» Recorded data

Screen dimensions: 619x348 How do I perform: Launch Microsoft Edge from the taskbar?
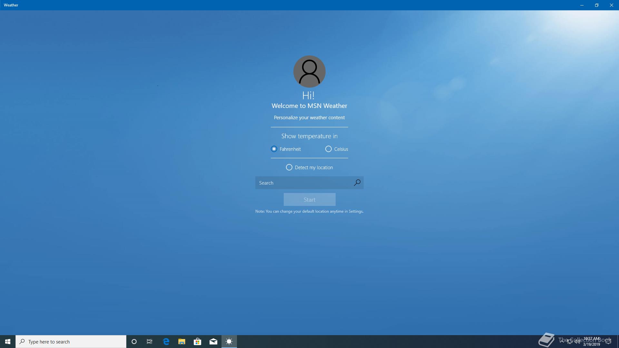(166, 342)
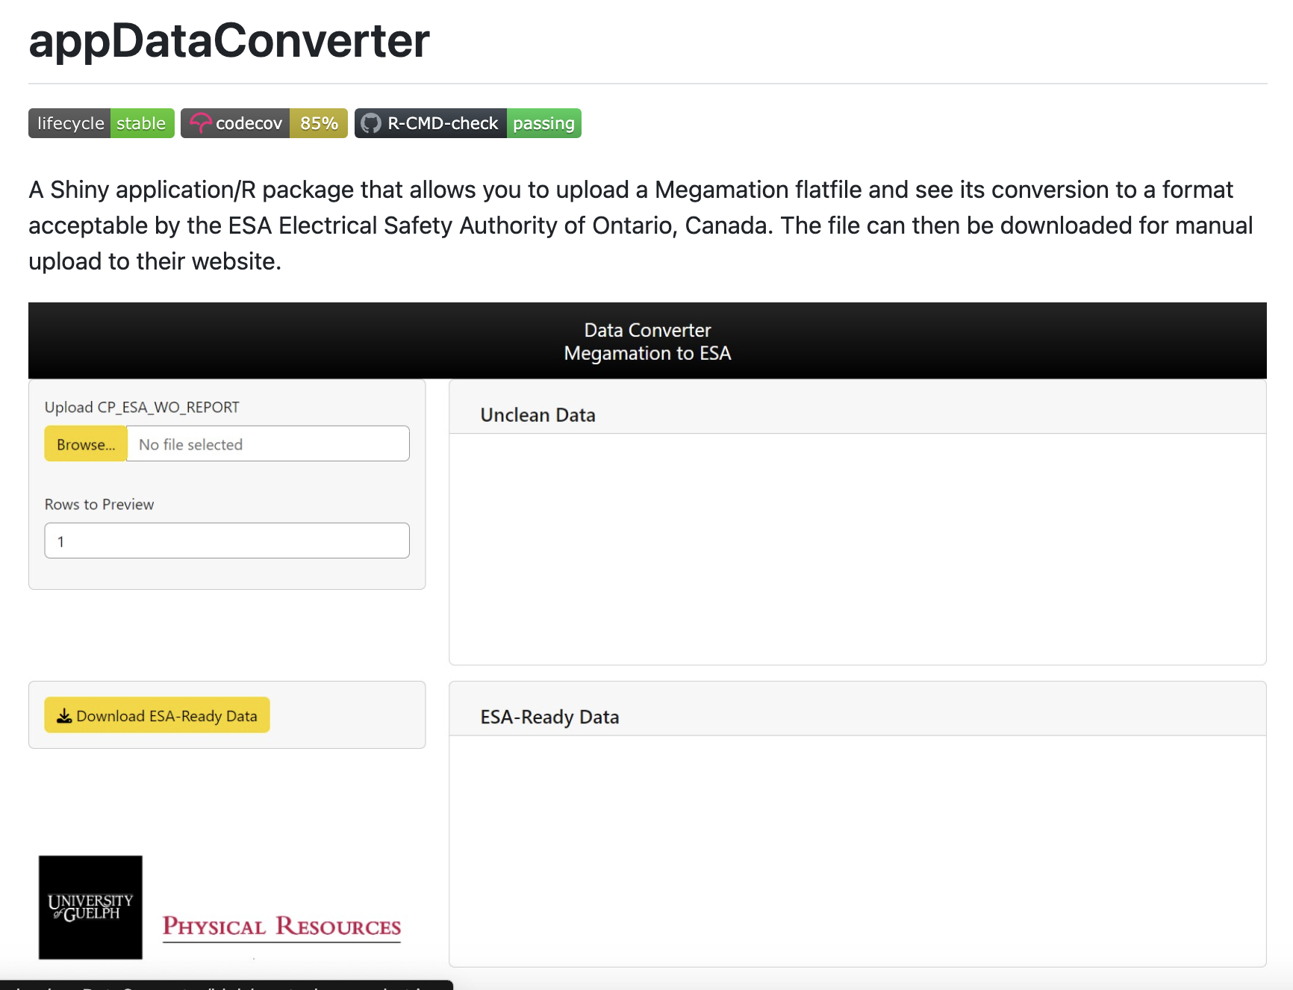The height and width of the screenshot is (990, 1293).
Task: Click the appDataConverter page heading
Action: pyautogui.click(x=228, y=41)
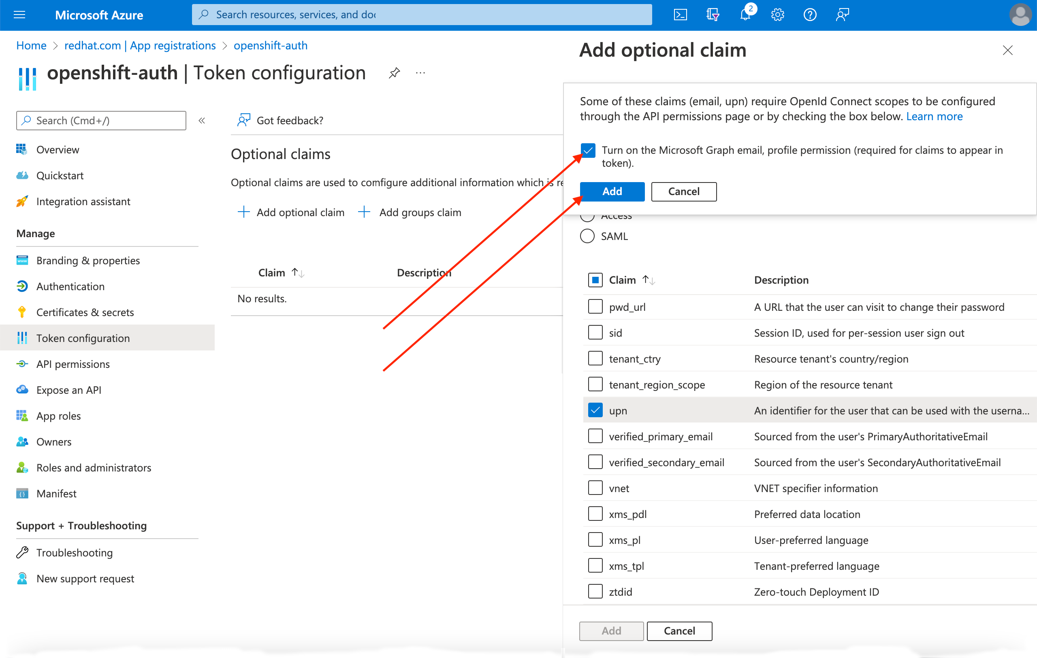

» Task objective
Output the data above verbatim, pictures excluded.

» Expected answer
Screen dimensions: 619x348 How do I perform: Launch Microsoft Edge from the taskbar?
(166, 342)
The height and width of the screenshot is (990, 1293).
Task: Click the appDataConverter page heading
Action: pyautogui.click(x=228, y=41)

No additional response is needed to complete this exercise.